____ Provided passage
Conducive Business Climate Seen as Lifeline for Kenya’s Global Flower Dominance
Nairobi, Thursday, December 18, 2025
Peace Muthoka
Kenya’s floriculture industry continues to bloom as one of the country’s most resilient and globally competitive export sectors, even as economic pressure weighs heavily on international trade. As 2025 comes to a close, industry leaders are now calling for a predictable and supportive business environment to safeguard jobs, expand exports, and keep Kenya firmly positioned as a global flower powerhouse.
Kenya Flower Council Chief Executive Officer Clement Tulezi said the sector remains a cornerstone of the Bottom-Up Economic Agenda and a powerful engine for export-led growth. He noted that floriculture contributes about 1.6 percent of the national GDP and nearly 18 percent of total export earnings, placing it among Kenya’s strongest foreign exchange earners.
In 2024, the industry generated KSh 108 billion, equivalent to USD 835 million, in export revenues. It directly employs about 200,000 workers and supports more than two million livelihoods across production regions. Women and youth form the majority of this workforce. Despite global inflation and rising freight costs, exports still recorded modest growth, reflecting strong and sustained confidence in Kenyan flowers.
Tulezi said the value of floriculture goes far beyond export numbers. The sector anchors rural economies, supports county development priorities, and injects steady income into farming communities. Kenya currently commands about 40 percent of the European flower market and remains among the top four exporters of cut flowers and ornamentals worldwide.
________
____ Input data
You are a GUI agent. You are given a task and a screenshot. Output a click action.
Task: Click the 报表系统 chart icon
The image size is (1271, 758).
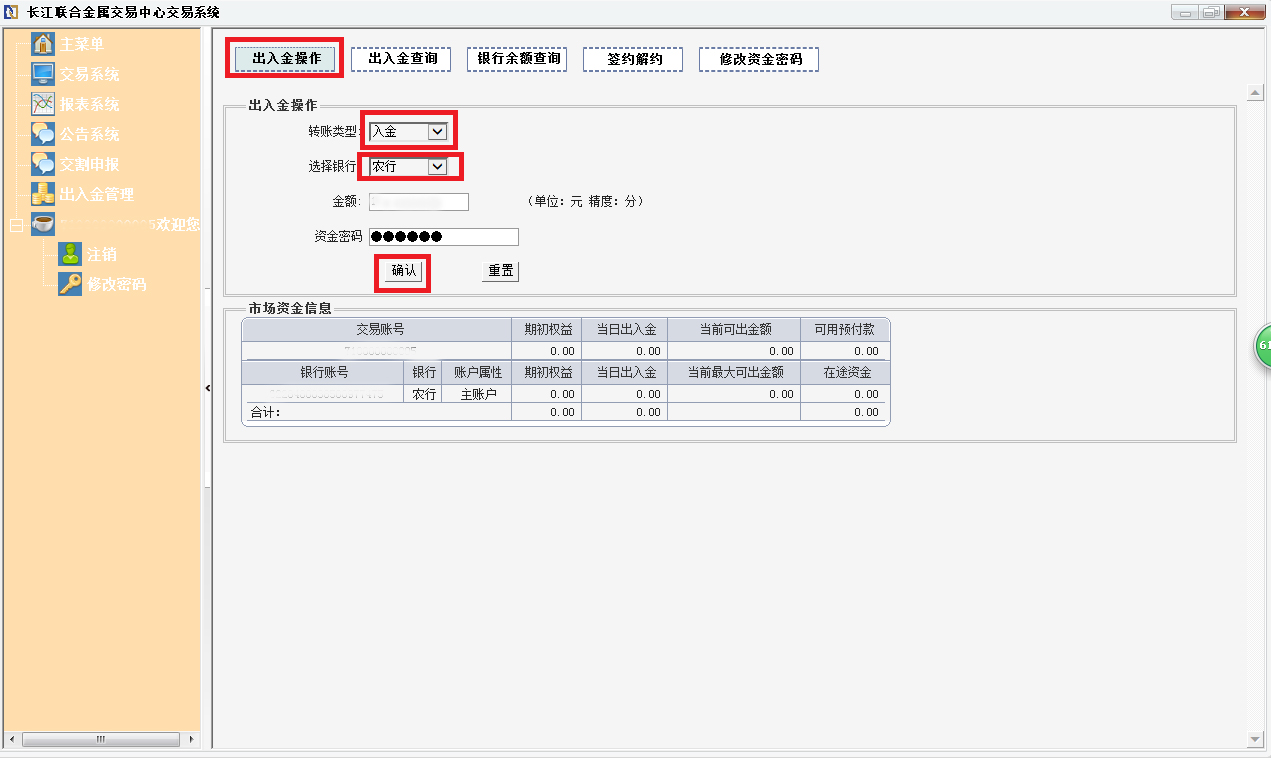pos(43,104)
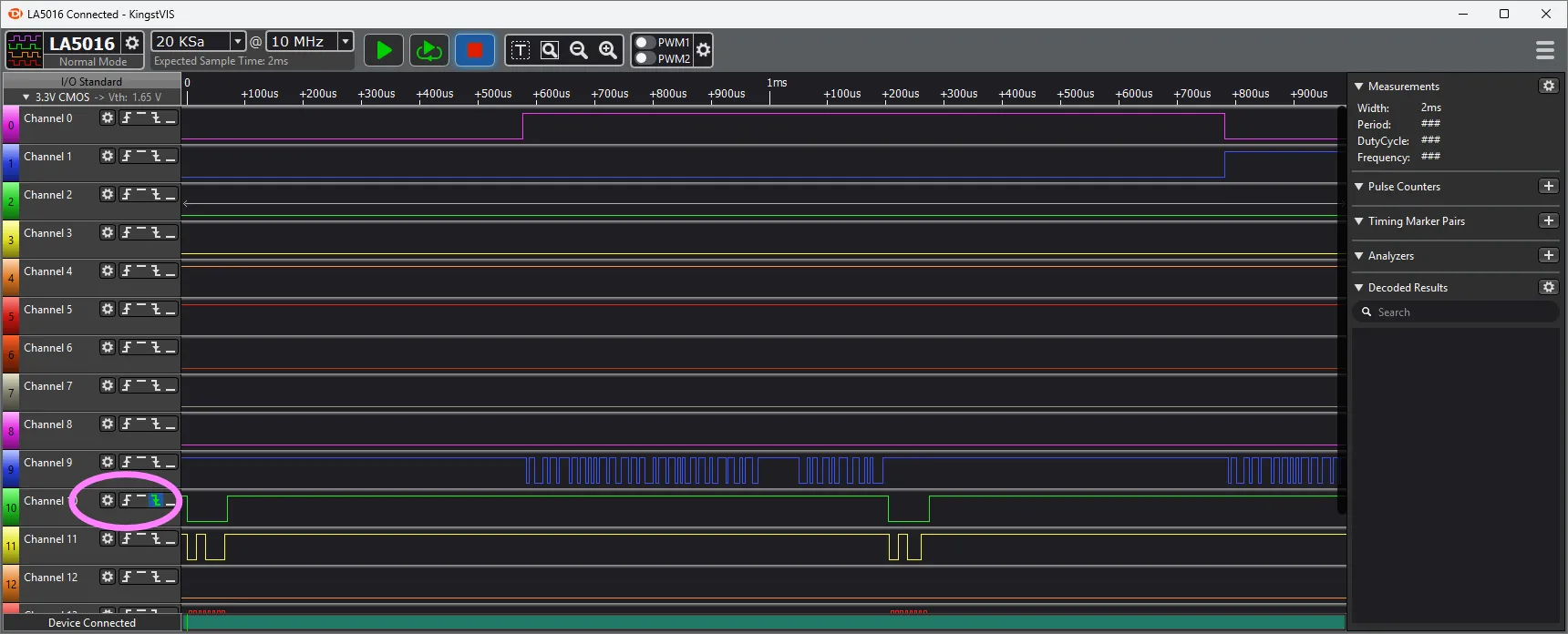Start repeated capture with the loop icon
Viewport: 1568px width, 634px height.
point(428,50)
________
____ Input data
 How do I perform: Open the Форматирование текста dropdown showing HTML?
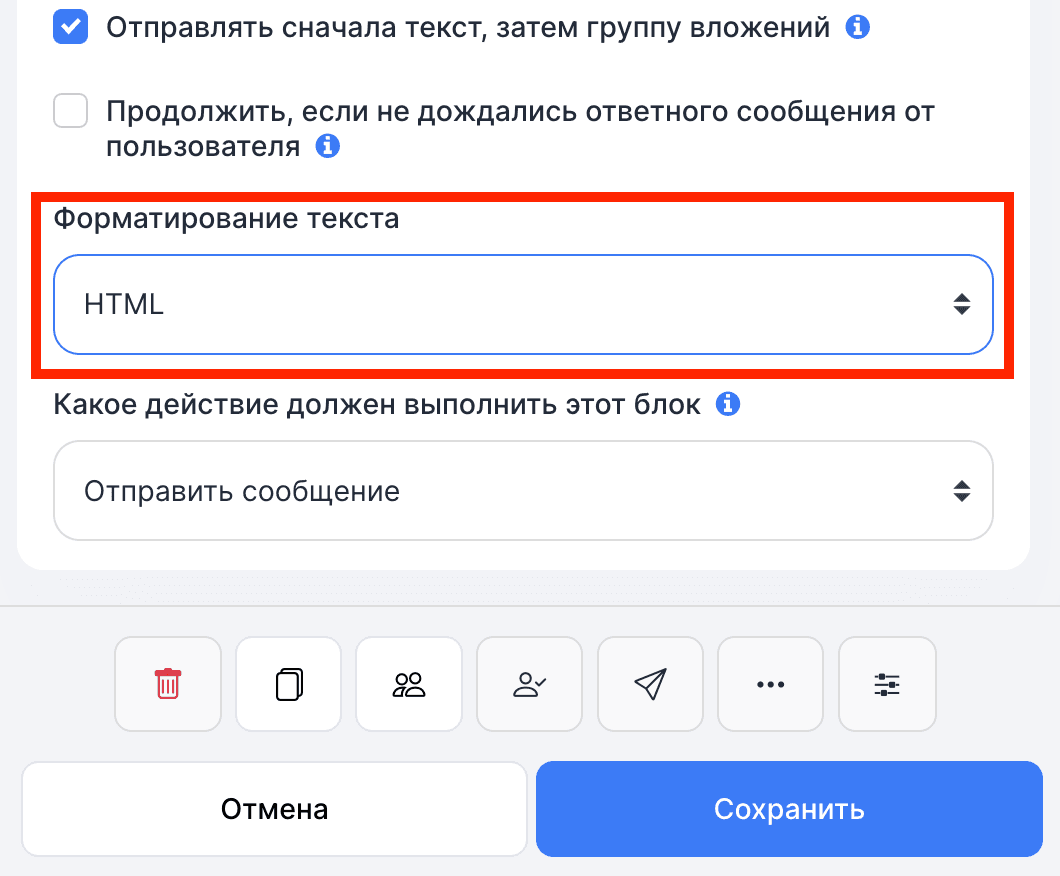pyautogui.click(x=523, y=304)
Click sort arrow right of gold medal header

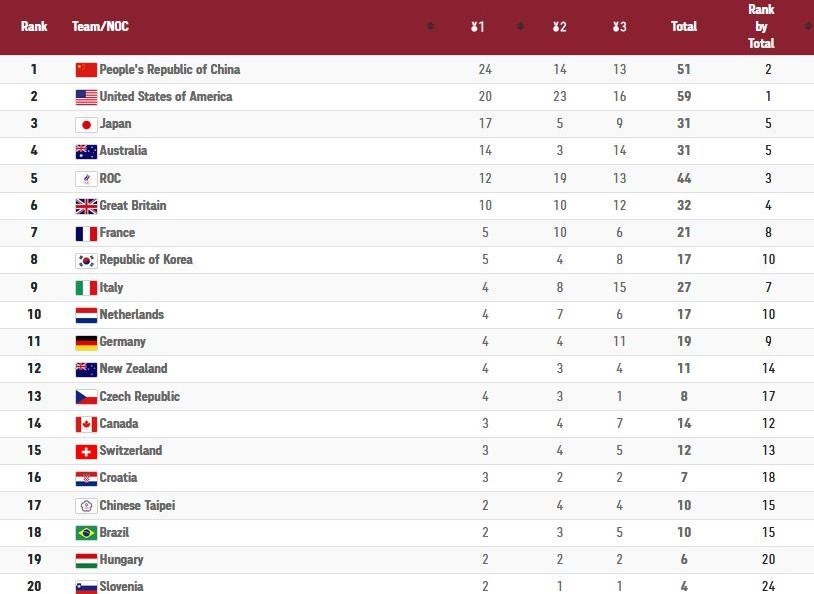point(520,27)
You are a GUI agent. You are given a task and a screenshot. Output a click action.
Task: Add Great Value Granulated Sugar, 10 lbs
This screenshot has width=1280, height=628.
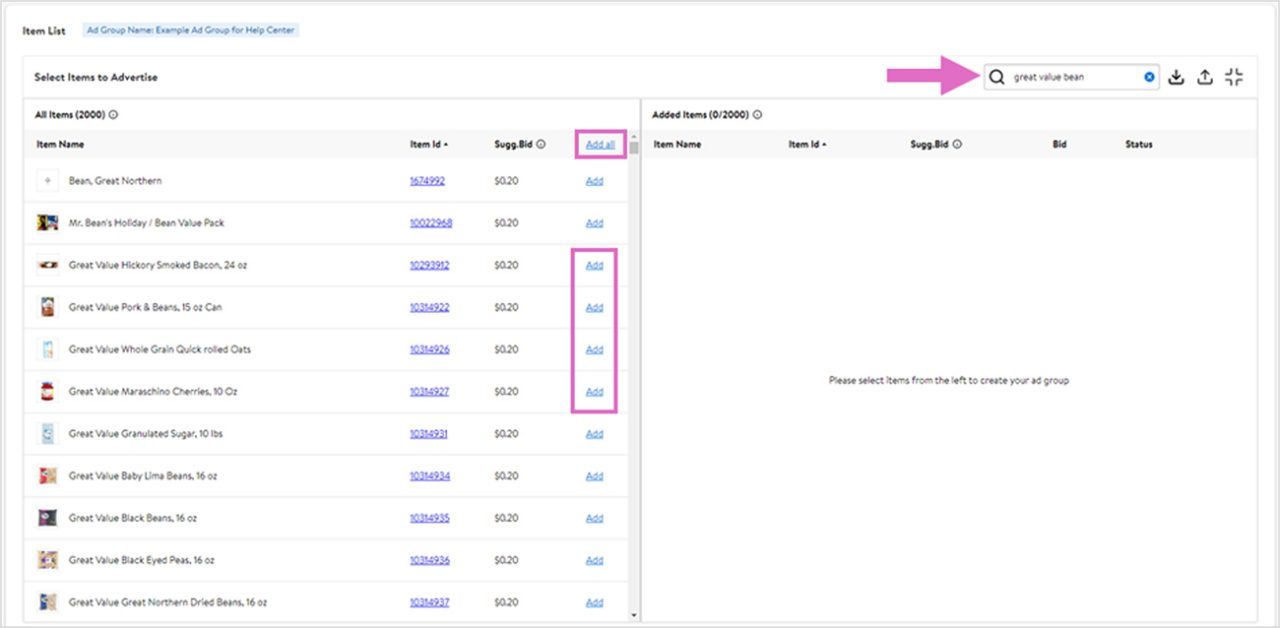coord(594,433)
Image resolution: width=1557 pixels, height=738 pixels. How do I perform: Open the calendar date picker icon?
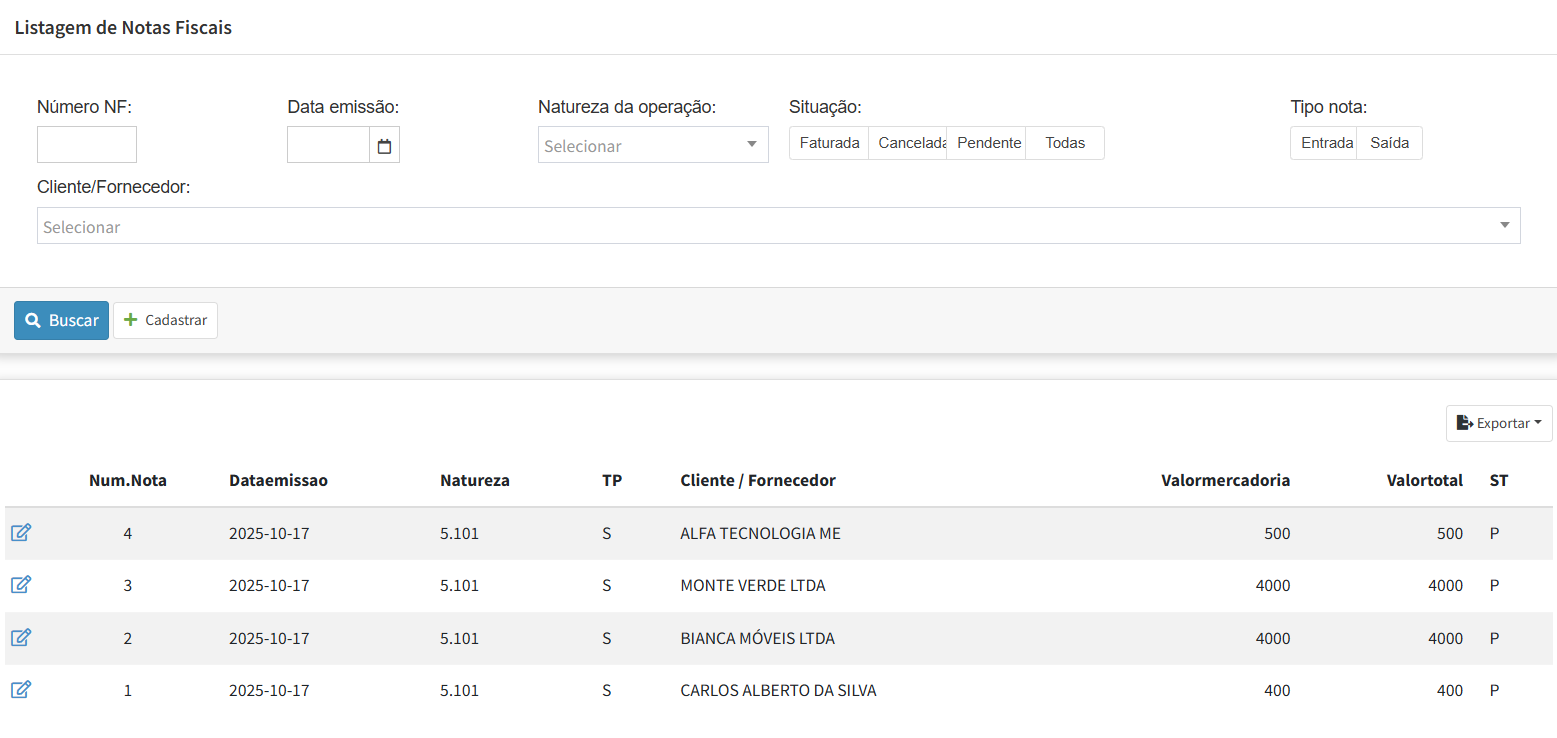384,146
________
Assigned task 1 >>
Answer these questions from the article on Kenya's flower industry.
(a) Who is the Chief Executive Officer of the Kenya Flower Council?
(b) How many workers does the industry directly employ?
(c) What share of the European flower market does Kenya currently command?
Assigned task 2 >> In the article on Kenya's flower industry, rewrite the passage from "Conducive Business Climate" up to and including "foreign exchange earners.", replacing "floriculture" with "flower farming".

Written reply 1 >>
(a) Clement Tulezi
(b) About 200,000
(c) About 40 percent

Written reply 2 >>
Conducive Business Climate Seen as Lifeline for Kenya’s Global Flower Dominance
Nairobi, Thursday, December 18, 2025
Peace Muthoka
Kenya’s flower farming industry continues to bloom as one of the country’s most resilient and globally competitive export sectors, even as economic pressure weighs heavily on international trade. As 2025 comes to a close, industry leaders are now calling for a predictable and supportive business environment to safeguard jobs, expand exports, and keep Kenya firmly positioned as a global flower powerhouse.
Kenya Flower Council Chief Executive Officer Clement Tulezi said the sector remains a cornerstone of the Bottom-Up Economic Agenda and a powerful engine for export-led growth. He noted that flower farming contributes about 1.6 percent of the national GDP and nearly 18 percent of total export earnings, placing it among Kenya’s strongest foreign exchange earners.